Governor Parson says Dr. Birx originally introduced the “box-in” testing strategy to Missouri officials, during a conference call. The “box-in” testing strategy involves testing, contact tracing, isolation and quarantine.

Missouri officials have used the strategy in long-term care facilities and other locations. State Department of Health and Senior Services (DHSS) Director Dr. Randall Williams says 115,000 tests have been conducted in Missouri long-term care facilities, using the box-in strategy.

As of today, 468 long-term care facilities in Missouri have experienced at least one positive case of COVID-19, either among residents, staff or both.

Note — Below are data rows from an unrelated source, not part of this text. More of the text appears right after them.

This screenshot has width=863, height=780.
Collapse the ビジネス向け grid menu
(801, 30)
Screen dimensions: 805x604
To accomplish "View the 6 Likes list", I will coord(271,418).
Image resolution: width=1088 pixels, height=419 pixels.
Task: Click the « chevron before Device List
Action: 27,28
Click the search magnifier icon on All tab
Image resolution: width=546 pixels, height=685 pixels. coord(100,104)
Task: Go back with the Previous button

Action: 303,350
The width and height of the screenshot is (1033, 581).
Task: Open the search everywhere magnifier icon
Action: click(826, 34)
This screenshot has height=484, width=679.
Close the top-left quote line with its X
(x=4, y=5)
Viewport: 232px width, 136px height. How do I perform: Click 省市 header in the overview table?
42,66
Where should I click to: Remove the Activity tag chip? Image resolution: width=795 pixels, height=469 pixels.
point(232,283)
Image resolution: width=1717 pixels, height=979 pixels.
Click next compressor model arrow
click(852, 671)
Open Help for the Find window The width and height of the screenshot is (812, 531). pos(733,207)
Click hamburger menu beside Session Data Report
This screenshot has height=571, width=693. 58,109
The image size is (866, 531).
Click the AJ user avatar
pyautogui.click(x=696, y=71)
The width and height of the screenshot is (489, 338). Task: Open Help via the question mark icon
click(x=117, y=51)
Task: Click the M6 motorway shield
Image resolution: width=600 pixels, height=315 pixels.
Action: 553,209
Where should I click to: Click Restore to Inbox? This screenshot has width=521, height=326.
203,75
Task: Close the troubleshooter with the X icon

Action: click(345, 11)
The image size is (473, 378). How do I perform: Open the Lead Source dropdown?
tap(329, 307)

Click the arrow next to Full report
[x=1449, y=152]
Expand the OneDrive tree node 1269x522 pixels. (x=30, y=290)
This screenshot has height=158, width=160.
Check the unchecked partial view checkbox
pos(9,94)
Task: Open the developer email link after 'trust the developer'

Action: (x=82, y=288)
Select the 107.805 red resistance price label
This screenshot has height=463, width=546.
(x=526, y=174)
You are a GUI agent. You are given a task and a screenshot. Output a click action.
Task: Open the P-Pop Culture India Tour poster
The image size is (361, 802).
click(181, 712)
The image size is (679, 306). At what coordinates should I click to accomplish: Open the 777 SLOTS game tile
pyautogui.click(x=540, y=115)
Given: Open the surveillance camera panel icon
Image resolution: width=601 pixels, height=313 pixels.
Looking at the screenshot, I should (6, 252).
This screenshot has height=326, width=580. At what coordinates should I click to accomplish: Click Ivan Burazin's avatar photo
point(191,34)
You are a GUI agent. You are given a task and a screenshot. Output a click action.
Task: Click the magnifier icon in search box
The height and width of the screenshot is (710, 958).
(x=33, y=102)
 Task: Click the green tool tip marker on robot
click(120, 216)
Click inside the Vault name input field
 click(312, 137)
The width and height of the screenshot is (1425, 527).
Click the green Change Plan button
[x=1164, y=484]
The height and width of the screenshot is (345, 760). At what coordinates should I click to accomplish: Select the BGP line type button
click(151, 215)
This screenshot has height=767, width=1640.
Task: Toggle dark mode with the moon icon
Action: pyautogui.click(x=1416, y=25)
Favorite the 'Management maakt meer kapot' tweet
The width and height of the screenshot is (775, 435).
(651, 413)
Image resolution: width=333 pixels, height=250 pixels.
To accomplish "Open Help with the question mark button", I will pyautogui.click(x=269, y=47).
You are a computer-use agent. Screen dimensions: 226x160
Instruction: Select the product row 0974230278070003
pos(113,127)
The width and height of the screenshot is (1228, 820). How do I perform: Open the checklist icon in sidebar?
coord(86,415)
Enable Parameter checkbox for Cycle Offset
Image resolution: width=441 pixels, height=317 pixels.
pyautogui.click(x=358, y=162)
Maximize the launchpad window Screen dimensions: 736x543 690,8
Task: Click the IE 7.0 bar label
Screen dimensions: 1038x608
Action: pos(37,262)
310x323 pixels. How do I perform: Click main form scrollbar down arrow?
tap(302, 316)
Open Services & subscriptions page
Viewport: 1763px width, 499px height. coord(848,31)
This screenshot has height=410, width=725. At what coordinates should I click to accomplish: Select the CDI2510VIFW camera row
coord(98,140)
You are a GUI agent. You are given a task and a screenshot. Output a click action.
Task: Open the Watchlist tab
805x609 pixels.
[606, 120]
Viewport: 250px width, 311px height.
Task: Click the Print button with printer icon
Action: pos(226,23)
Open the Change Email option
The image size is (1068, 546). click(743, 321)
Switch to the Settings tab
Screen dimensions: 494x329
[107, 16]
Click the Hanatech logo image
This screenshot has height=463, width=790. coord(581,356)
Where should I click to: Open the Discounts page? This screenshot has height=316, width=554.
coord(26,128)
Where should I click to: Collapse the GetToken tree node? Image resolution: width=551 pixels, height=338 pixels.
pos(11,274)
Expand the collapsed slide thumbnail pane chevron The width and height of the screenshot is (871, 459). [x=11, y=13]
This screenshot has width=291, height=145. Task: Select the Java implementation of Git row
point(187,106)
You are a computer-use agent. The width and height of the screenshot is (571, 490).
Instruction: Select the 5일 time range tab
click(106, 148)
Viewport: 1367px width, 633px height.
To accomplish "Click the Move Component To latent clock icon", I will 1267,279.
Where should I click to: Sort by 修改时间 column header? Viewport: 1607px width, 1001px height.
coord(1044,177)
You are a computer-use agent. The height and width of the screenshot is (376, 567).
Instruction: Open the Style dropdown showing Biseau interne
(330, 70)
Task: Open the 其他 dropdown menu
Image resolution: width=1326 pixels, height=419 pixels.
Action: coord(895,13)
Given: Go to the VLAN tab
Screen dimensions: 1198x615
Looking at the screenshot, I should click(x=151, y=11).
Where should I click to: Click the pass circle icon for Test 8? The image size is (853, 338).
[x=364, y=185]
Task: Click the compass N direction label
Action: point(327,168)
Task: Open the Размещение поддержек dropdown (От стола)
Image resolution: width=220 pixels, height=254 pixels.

DHSS says that since implementing box-in testing, Missouri has seen a significant decrease in its COVID-19 observed case fatality ratio. Governor Parson says that during April and May, more than seven percent of all observed cases each month in Missouri were fatal. In June, that number dropped to less than two percent. Parson says it’s now less than half a percent in August.

Dr. Birx says Centers for Disease Control and Prevention (CDC) staff are heading to Missouri, to help the Show-Me State in battling the COVID-19 pandemic. Missourinet asked Dr. Birx about the the CDC personnel, during the press conference.

“We have been sending out what we call these craft teams that work on COVID directly city by city. I believe they may be going to St. Louis, but I will look that up. Or Kansas City, to really go to cities before they get into serious situation,” says Dr. Birx.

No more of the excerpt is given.